A regular routine and positive reinforcement can help the 'back in cage' situation. Have his favourite foods only available in his open cage to make that place appealing and necessary.

I think you need first to watch Kowhai and observe what he actually does when he's on the floor:
If it's crumb searching, eliminate the crumbs I.e. does your son sit on the carpet with his lunch/snacks, leaving tasty crumbs to find? Maybe a new person rule to only eat at the kitchen table? 
If it's investigating toys, you could consider whether buying a tuff spot or something similar would help https://www.amazon.co.uk/CrazyGadge...sr=8-19-spons&keywords=tuff+spot+stands&psc=1 they're great for containing small construction toy pieces into one area.
If it's just that he wants to be around you and your son then I'm not sure how much you can do about that, other than limiting Kowhai's freedom to times when either your son isn't around, or you can supervise. 
You could perhaps also consider a small sturdy portable bird stand that could be placed on the floor beside your playing son if you feel that Kowhai might stay on it.

Whatever you do, I think it would still be good to have a routine with Kowhai confined to his cage for at least some part of the day. You would all would benefit from him being used to amusing himself there, as you may at some point need to board him, or have a lot of visitors around etc.

So my advice is observe first, consider if the attractions can be removed or contained, think through your human routines and how you can devise a timetable to allow some freedom for both humans and bird, consider how you can perhaps split Kowhai's favoured food allowance to make confinement more appealing and also consider the room layout; could you perhaps reposition the cage beside the human favoured end of the sofa so Kowhai feels less isolated.
Best of luck.


----------



## RavensGryf (May 8, 2015)

Some good advice above from Julia. I would definitely limit and closely supervise out of cage time, and especially because of his obsession of the floor. Some birds do like the floor more than others, regardless of being a ground species or not.
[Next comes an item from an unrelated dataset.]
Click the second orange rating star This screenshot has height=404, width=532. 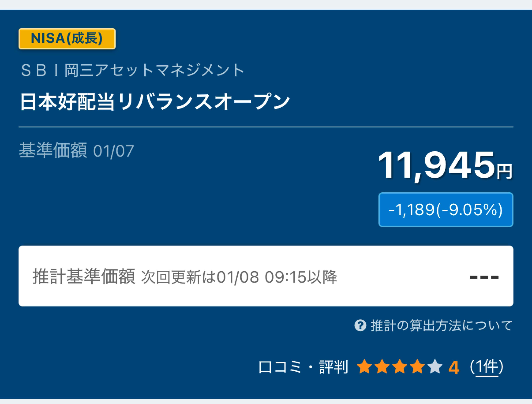click(x=382, y=367)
Several years ago, I had a situation with one of my parrots, who insisted on being on the ground until I, no pun intended, 'put my foot down' and put a stop to it. The way it came to a stop was (luckily he is fine now), I was busy cleaning the room when he got under my foot wearing flip flops, and I stepped on his head. Rushed to the avian vet and a couple weeks recovery. I was "always" so careful with him on the floor since I was "always" conscious that this nightmare could happen if I wasn't paying attention. Well, I'm only human, so my "always" just wasn't perfect enough when I was in a little more of a hurry one day.

I spent many weeks shooing him up off the floor every single time he just barely touched down. It was very difficult to get him accustomed to staying up even with positive reinforcement, but it _did_ finally work with persistence and patience, and he is an extra stubborn guy too. Now he only does it maybe 1-2 times per year, and I shoo him up right away. A little budgie doesn't have a chance. I know you'll do what you need to do to keep Kowhai safe.
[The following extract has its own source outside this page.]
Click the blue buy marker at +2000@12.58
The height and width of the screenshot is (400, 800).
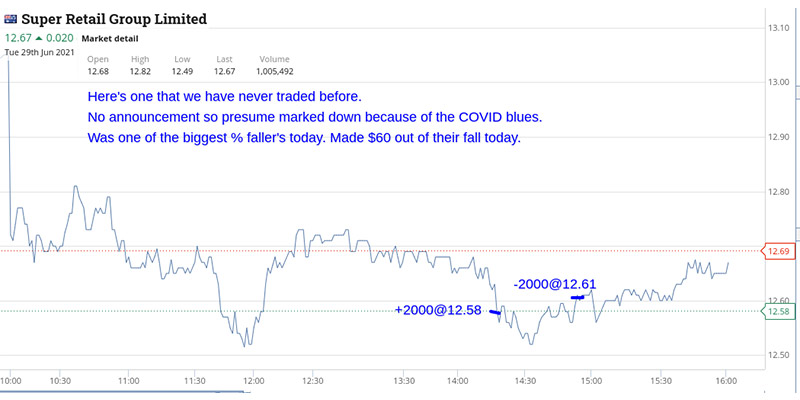tap(495, 312)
He needs to associate going back to his cage with positive reinforcement, or else he'll see no reason to go back where he doesn't want to. If there is a special favorite treat; at first while your training him and establishing an "in" routine, only give it then. It he is persistently hard to catch, it might help during training if you can dim the light in the room. It is easier to get them to step up and comply when it's darker.

While he is going in, it's inportant to use either a cue word such as "IN" or whatever word you choose, or a clicker or bell sound to associate with going in to find a positive reward. With some time and patience, they can be taught to go home. I've taught this to my boy mentioned above, as well as budgies. I wish you the best with Kowhai .


----------